A new phishing kit, “File Archivers in the Browser” abuses ZIP domains. The kit displays bogus WinRAR or Windows File Explorer windows in the browser. The goal is to convince users to launch malicious processes.
Google just enabled this month a new feature that allows websites and emails to register ZIP TLD domains. For example, such a domain would be “heimdalsecurity.zip.
Weaponizing ZIP TLD Domains
Researchers are debating if ZIP TLD domains are a security risk or not. The main threat is that some websites will convert strings like “example.zip” into a link.
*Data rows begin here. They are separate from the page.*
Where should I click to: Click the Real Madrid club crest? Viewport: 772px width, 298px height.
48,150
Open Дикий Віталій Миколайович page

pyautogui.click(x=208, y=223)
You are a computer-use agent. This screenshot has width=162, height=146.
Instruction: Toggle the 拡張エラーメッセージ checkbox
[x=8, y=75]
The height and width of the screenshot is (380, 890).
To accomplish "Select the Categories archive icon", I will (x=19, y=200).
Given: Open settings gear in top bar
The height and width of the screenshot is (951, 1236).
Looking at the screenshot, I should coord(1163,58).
This way cybercriminals could easily use it for malware delivery or phishing attacks.
For example, if you send someone instructions on downloading a file called setup.zip, Twitter will automatically turn setup.zip into a link, making people think they should click on it to download the file.
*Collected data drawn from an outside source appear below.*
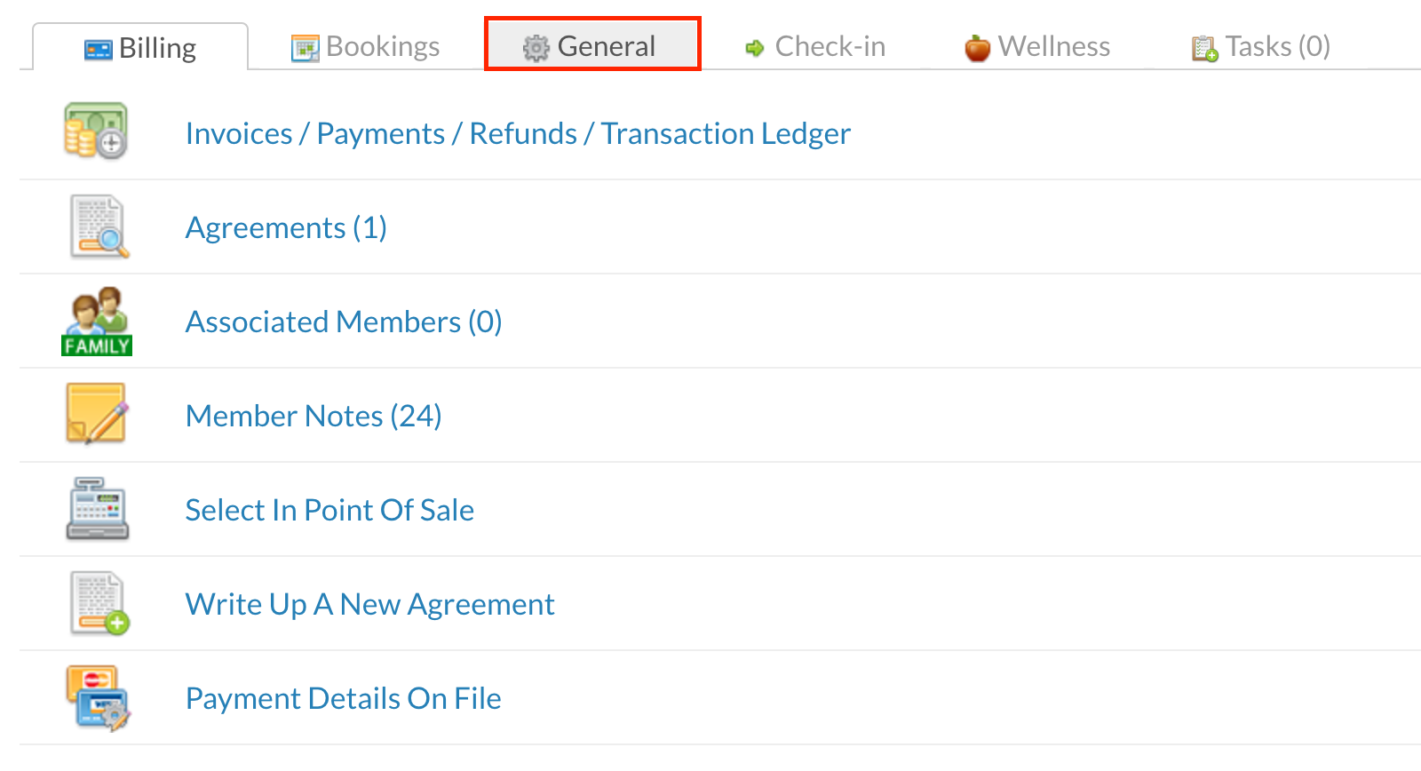
Task: Click the green arrow Check-in icon
Action: (x=755, y=48)
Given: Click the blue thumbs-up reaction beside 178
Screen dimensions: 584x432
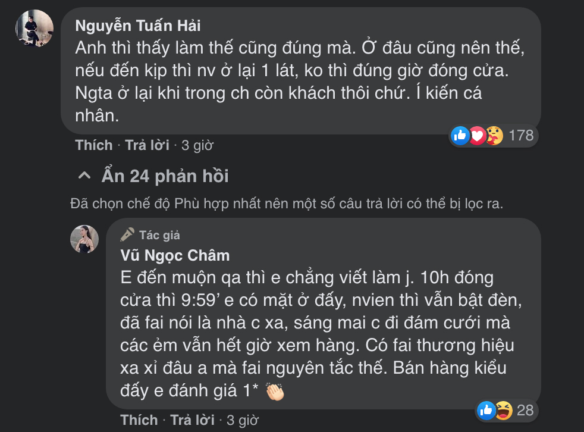Looking at the screenshot, I should (x=460, y=136).
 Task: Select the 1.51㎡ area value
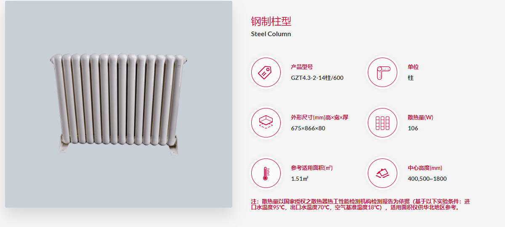300,179
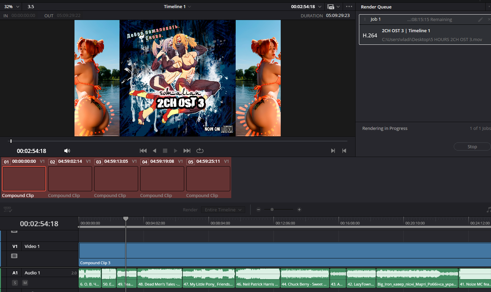The height and width of the screenshot is (292, 491).
Task: Stop the render in progress
Action: pos(472,147)
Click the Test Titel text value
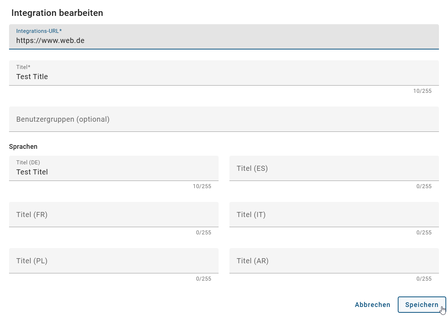Screen dimensions: 448x316 [x=32, y=172]
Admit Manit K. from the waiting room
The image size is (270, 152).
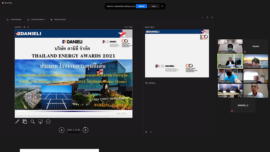point(141,6)
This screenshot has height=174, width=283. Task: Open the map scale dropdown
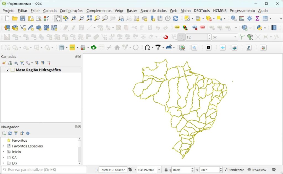click(159, 170)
When you click on that link, your browser will attempt to open the https://setup.zip site, which could redirect you to another site, show an HTML page, or prompt you to download a file.
Nevertheless, you must first persuade a user to open a file, which might be difficult, just like with any virus delivery.
How the Phishing Kit Works
Security researcher mr.d0x built a phishing kit able to create fake in-browser WinRar archives and File Explorer Windows. Both are shown as ZIP domains to make users believe that they are .zip files.
When a .zip domain is opened, the toolkit will embed a false WinRar window in the browser. This will give the impression that the user has opened a ZIP archive and is now viewing the files inside it.
To make it appear more like a WinRar window displayed on the screen, the address bar and scrollbar from the popup window can be removed. The creator of this kit also put in place a phony security scan button that, when clicked, claims that the files were scanned and no risks were found.
Using the Phishing Kit for Malware
Cybercriminals can leverage this phishing toolkit for stealing credentials and spread malware, for example.
Double-clicking a PDF in the bogus WinRar window can send the user to a different page that requests login information in order to view the file correctly.
The toolkit can also be used to deliver malware by displaying a PDF file that downloads a similarly named .exe instead when clicked. For example, the fake archive window could show a document.pdf file, but when clicked, the browser downloads document.pdf.exe.
The victim will see just a harmless PDF in its downloads folder. As Windows doesn’t show file extensions, the de user might click on it, not knowing it is executable.
When searching for files on Windows, if that file is not found, the system opens a searched-for string in a browser. The website will open if that string is a valid domain name; otherwise, Bing search results will be displayed. Cybercriminals can leverage this by registering a zip domain named as a common file name, and Windows will open the site in the browser automatically when someone searches for it on the operating system.
If that site hosted the ‘File Archivers in the Browser’ phishing kit, it could trick a user into thinking WinRar displayed an actual ZIP archive. This technique illustrates how ZIP domains can be abused to create clever phishing attacks and malware delivery or credential theft.